Machine learning in GI endoscopy: practical guidance in how to interpret a novel field
Fons van der Sommen, Jeroen de Groof, Maarten R. Struyvenberg, Joost van der Putten, Tim Boers, Kiki Fockens, Erik J. Schoon, Wouter L. Curvers, Peter de With, Yuichi Mori, Michael F. Byrne, Jacques Bergman
Abstract
There has been a vast increase in GI literature focused on the use of machine learning in endoscopy. The relative novelty of this field poses a challenge for reviewers and readers of GI journals. To appreciate scientific quality and novelty of machine learning studies, understanding of the technical basis and commonly used techniques is required. Clinicians often lack this technical background, while machine learning experts may be unfamiliar with clinical relevance and implications for daily practice.
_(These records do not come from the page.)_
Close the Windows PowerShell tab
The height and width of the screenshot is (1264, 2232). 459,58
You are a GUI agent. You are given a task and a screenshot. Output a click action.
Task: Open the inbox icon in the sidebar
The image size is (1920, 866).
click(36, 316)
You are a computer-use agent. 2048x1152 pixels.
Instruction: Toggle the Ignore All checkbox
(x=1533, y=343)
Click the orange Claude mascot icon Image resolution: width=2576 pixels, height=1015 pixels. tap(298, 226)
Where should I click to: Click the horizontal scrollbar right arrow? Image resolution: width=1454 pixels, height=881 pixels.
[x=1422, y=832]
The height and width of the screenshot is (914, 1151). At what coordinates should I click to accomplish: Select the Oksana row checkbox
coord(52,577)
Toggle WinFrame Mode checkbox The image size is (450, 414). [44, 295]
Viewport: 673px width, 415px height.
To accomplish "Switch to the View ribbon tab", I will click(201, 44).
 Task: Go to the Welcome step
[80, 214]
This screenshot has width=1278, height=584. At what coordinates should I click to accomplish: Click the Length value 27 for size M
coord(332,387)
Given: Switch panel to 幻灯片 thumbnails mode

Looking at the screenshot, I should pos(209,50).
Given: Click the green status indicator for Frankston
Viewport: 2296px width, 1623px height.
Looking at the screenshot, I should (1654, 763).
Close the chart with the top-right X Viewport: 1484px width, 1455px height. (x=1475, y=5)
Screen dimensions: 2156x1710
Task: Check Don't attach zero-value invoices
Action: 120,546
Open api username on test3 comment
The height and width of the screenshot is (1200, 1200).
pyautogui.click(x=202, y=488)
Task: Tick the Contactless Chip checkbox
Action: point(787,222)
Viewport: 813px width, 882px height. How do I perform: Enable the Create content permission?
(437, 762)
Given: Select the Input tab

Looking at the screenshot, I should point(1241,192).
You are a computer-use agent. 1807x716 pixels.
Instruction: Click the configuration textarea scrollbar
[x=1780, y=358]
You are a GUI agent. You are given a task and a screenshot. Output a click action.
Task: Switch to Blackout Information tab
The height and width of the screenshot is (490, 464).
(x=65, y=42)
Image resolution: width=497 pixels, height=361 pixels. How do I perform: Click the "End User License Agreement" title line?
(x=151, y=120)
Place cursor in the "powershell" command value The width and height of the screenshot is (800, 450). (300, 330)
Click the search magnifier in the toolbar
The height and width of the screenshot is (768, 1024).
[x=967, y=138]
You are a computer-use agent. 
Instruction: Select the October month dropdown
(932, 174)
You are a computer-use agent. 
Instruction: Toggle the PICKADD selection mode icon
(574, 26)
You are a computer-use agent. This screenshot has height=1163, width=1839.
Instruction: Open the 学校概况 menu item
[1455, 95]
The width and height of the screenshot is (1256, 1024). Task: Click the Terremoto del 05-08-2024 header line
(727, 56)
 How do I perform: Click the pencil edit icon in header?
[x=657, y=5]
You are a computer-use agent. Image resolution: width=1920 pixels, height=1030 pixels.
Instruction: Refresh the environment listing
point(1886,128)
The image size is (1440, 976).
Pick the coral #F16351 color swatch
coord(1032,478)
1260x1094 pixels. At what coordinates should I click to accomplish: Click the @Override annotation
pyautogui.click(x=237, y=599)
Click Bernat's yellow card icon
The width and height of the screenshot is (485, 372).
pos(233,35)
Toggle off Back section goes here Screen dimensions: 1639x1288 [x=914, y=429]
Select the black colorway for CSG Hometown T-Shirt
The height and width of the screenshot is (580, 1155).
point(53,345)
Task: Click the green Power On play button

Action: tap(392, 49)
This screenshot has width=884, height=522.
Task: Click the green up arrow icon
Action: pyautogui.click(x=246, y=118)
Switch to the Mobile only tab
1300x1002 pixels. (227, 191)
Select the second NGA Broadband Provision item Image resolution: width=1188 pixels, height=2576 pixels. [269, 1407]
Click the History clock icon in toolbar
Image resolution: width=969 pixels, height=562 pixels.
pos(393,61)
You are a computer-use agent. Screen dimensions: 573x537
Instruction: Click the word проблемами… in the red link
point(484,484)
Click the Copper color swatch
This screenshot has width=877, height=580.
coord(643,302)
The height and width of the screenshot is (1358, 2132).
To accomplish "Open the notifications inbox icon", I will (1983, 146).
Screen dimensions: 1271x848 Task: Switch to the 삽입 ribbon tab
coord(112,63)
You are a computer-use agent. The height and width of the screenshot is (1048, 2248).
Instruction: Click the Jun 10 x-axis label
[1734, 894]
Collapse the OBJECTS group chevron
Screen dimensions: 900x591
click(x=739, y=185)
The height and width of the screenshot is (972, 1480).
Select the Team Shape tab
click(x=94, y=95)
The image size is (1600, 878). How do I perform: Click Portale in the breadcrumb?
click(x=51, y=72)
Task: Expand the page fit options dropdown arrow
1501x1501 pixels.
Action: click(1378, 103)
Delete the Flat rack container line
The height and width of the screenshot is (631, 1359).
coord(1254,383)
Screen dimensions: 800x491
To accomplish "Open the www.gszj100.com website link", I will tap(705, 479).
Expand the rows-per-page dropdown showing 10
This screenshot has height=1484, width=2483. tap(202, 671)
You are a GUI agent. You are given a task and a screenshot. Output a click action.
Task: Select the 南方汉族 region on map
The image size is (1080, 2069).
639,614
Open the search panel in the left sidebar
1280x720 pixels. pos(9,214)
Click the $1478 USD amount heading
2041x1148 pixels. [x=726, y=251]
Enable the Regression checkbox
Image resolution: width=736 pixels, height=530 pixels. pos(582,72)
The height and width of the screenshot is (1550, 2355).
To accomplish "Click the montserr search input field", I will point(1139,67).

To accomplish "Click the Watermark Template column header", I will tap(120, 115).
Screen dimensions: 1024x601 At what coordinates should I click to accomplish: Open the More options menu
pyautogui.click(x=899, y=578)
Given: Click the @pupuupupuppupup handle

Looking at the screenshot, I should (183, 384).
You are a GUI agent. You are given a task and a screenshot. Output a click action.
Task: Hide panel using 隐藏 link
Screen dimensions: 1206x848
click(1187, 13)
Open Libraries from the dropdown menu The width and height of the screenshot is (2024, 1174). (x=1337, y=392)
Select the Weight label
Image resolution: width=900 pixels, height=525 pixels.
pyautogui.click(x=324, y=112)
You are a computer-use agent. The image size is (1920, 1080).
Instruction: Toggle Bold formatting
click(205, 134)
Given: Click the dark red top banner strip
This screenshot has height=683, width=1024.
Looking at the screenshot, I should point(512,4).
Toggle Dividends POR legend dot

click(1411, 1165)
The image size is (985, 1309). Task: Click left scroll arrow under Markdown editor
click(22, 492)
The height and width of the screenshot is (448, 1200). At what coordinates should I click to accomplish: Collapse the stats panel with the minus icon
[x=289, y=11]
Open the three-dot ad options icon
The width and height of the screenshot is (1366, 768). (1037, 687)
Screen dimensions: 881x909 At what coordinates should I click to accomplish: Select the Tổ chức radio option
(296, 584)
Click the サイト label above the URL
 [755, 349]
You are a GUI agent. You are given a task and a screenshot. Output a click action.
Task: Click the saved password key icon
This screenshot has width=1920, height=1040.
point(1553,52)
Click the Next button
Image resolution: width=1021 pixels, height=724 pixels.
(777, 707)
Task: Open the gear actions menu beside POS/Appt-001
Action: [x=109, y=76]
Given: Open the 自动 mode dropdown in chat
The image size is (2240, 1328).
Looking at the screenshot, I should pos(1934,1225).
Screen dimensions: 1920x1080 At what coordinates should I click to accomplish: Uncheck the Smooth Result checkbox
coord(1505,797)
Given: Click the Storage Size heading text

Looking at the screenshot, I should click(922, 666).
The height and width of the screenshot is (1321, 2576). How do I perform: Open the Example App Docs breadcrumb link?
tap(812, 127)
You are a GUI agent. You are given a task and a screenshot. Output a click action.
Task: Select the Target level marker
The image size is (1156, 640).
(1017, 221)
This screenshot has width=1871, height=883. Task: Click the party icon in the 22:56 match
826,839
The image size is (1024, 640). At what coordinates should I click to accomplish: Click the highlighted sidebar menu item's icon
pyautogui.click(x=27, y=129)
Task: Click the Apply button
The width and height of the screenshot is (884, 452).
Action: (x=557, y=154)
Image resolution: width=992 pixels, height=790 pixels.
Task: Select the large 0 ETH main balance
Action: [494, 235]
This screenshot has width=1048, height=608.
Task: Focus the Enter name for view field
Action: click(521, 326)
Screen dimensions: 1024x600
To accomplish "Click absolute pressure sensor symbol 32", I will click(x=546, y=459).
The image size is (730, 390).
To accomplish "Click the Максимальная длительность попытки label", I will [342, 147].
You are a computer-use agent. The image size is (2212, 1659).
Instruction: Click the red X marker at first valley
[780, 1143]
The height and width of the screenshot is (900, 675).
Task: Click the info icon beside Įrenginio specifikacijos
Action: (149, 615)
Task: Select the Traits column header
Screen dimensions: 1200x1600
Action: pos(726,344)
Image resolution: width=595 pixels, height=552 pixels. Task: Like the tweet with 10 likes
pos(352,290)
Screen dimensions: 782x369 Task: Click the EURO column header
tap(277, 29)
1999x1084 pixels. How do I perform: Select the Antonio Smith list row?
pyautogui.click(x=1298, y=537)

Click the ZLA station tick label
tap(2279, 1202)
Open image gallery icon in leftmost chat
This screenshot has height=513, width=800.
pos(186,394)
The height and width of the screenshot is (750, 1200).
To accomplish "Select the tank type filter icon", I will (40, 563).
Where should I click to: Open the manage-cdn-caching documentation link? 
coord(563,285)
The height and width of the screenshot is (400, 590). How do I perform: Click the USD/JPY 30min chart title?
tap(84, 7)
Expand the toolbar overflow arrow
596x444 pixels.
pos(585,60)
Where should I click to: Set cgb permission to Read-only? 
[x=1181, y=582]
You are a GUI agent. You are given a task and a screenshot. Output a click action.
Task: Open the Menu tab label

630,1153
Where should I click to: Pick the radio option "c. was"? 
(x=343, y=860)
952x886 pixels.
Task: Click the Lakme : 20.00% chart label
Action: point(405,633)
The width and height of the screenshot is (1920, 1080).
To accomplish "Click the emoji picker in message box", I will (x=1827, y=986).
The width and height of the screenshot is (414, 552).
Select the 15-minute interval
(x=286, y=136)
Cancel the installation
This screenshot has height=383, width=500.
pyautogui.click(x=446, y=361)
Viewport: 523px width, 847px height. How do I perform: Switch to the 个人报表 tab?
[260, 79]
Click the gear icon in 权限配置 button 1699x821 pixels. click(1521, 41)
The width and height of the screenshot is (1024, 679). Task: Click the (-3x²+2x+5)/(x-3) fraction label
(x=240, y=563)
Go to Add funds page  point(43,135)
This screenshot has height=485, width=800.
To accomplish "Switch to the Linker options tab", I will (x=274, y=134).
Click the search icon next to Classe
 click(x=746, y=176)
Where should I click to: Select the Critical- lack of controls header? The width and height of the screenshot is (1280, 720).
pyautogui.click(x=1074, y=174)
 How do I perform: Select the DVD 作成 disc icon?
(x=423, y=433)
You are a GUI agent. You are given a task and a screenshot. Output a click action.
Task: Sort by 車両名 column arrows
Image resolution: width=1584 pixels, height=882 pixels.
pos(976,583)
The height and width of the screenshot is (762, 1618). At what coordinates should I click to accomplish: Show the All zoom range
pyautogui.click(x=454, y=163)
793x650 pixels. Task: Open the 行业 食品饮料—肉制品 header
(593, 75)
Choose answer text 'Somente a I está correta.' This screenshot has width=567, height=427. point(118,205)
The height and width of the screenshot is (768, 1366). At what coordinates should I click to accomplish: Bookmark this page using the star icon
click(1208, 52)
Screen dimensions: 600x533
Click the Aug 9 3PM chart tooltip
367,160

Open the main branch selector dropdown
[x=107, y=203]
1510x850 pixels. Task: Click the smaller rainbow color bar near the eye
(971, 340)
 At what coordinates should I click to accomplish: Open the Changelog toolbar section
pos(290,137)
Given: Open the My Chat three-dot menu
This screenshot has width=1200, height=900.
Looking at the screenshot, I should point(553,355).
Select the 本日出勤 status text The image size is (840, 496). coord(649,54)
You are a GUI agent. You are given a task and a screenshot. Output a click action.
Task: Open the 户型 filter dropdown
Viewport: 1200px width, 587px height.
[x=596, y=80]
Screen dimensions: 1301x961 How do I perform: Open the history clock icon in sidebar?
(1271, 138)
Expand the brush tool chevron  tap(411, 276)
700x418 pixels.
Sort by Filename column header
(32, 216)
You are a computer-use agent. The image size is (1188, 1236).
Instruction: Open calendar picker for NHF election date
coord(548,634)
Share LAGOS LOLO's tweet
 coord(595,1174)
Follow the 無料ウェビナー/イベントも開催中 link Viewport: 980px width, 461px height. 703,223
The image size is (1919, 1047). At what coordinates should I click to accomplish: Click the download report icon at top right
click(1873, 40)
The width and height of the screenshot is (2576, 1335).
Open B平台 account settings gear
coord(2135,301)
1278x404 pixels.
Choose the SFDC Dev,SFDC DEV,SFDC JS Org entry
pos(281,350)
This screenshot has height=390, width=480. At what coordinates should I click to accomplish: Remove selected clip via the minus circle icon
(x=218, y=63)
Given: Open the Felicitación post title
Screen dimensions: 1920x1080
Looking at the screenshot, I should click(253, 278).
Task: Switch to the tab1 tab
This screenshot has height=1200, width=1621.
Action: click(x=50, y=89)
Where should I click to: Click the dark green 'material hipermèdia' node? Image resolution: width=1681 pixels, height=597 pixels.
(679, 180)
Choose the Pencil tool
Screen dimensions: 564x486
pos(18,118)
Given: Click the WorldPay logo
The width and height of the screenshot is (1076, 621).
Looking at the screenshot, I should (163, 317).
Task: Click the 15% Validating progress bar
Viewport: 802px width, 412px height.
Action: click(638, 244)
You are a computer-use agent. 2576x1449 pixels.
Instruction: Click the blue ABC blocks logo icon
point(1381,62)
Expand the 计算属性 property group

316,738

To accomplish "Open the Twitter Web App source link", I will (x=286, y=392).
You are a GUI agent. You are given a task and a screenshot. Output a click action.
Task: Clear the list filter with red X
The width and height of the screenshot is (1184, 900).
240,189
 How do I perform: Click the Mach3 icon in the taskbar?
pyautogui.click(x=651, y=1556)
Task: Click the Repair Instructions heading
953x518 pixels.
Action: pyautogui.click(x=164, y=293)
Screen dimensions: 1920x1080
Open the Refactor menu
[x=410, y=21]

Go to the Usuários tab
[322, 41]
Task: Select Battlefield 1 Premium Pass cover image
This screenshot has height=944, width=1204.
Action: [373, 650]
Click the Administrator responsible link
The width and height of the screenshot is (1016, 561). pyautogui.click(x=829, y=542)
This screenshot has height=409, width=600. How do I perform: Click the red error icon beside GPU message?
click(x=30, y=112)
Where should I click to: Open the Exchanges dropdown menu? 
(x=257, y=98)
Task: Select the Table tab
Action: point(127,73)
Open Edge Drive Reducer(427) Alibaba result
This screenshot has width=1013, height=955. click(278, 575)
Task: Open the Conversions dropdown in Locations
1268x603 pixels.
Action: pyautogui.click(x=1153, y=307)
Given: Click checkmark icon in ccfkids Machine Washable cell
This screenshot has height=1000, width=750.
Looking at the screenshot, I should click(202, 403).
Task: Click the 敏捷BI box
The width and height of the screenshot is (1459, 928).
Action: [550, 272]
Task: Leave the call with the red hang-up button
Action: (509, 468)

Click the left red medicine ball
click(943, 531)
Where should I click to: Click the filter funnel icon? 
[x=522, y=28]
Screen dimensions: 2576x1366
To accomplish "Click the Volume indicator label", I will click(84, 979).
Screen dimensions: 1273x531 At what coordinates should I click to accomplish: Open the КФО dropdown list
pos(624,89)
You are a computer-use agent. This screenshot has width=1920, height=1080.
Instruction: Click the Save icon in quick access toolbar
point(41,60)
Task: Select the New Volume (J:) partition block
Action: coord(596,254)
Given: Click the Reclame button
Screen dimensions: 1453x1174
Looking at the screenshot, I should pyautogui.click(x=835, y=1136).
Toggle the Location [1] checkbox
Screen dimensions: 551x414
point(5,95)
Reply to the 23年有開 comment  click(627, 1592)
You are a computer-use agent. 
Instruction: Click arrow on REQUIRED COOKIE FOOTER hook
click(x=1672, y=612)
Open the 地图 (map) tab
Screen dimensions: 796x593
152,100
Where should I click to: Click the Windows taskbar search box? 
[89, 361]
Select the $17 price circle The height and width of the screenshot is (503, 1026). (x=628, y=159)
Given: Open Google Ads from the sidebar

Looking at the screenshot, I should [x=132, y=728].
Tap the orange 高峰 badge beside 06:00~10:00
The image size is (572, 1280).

Therefore, there is an increasing need for a multidisciplinary, international evaluation on how to perform high-quality machine learning research in endoscopy. This review aims to provide guidance for readers and reviewers of peer-reviewed GI journals to allow critical appraisal of the most relevant quality requirements of machine learning studies. The paper provides an overview of common trends and their potential pitfalls and proposes comprehensive quality requirements in six overarching themes: terminology, data, algorithm description, experimental setup, interpretation of results and machine learning in clinical practice.